Cour d’appel administrative de Nancy, le 30 juin 2025, n°22NC03006

En l’espèce, la cour administrative d’appel était saisie d’un litige relatif à l’attribution d’aides relevant de la politique agricole commune. Une exploitation agricole sous forme de société s’est vu notifier une réduction des surfaces admissibles pour sa déclaration au titre de la campagne 2018. Cette décision administrative résultait de la constatation que les parcelles déclarées par la société faisaient également l’objet d’une demande d’aide par un autre exploitant. Les propriétaires des terres en question, liées à la société requérante, avaient initialement donné congé à cet autre exploitant dans le but de permettre à la société de reprendre l’exploitation.

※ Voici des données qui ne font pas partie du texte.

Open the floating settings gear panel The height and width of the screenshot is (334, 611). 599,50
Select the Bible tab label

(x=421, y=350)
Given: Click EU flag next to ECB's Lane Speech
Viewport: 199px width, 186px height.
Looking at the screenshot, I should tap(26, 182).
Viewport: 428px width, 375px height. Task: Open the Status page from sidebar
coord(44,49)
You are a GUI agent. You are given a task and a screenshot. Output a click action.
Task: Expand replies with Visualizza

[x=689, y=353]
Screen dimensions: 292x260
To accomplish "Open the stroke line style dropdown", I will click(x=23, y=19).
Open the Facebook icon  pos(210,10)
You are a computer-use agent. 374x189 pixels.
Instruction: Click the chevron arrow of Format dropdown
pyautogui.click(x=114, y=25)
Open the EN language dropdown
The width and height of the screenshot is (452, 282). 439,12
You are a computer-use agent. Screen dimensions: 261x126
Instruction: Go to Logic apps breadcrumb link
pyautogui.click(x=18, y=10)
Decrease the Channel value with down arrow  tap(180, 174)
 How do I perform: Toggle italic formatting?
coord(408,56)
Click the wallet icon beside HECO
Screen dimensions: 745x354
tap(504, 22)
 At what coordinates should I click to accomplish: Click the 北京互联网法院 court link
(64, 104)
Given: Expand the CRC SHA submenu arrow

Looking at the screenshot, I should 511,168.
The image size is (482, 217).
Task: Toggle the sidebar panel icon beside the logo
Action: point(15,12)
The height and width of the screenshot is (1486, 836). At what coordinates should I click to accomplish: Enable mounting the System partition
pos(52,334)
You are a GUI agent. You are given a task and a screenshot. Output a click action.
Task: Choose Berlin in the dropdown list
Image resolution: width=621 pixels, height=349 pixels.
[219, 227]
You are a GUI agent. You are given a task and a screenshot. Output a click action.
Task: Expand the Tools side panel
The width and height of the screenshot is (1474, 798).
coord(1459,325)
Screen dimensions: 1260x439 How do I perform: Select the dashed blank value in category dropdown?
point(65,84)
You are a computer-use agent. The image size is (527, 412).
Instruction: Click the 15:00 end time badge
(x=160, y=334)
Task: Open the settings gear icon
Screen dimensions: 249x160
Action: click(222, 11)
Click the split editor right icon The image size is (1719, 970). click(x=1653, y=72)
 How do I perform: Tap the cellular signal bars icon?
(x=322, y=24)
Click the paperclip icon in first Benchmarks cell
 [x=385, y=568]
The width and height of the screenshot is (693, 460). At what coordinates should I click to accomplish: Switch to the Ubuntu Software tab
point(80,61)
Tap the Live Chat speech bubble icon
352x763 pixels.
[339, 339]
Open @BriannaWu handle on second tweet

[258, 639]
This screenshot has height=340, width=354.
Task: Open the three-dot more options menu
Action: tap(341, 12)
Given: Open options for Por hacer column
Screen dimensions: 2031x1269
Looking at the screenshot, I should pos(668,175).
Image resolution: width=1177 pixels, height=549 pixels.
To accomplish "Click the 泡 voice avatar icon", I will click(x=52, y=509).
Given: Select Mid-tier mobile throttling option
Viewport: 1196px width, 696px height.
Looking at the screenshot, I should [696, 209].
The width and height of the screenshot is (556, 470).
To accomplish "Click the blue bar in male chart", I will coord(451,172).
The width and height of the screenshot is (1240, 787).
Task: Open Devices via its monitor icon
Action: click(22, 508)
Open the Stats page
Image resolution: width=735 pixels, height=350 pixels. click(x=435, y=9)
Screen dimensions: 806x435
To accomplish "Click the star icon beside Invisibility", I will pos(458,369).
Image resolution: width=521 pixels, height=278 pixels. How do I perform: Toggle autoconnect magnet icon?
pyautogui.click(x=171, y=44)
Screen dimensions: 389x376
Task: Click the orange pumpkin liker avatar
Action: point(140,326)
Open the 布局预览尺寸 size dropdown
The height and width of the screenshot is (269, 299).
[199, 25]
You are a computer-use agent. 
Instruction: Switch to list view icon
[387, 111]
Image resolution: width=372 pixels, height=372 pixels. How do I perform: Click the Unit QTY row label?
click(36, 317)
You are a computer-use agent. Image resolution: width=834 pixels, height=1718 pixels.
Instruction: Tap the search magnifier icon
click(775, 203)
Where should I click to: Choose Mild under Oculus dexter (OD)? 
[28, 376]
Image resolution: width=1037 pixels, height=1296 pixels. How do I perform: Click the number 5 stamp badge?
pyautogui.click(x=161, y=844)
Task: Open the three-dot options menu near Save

La procédure a débuté par une décision du préfet, en date du 4 février 2020, réduisant la surface éligible aux aides et prononçant une sanction. Saisi par la société, le tribunal administratif de Châlons-en-Champagne, par un jugement du 29 septembre 2022, a annulé la sanction pécuniaire mais a confirmé la réduction des surfaces. Parallèlement, le congé délivré au second exploitant a été contesté devant la juridiction civile compétente. Le tribunal paritaire des baux ruraux de Troyes, par un jugement du 27 octobre 2017, a annulé ce congé, une solution confirmée successivement par la cour d’appel de Reims le 21 novembre 2018 et par la Cour de cassation le 12 mars 2020. La société a donc interjeté appel du jugement du tribunal administratif en tant qu’il validait la réduction des aides surfaciques.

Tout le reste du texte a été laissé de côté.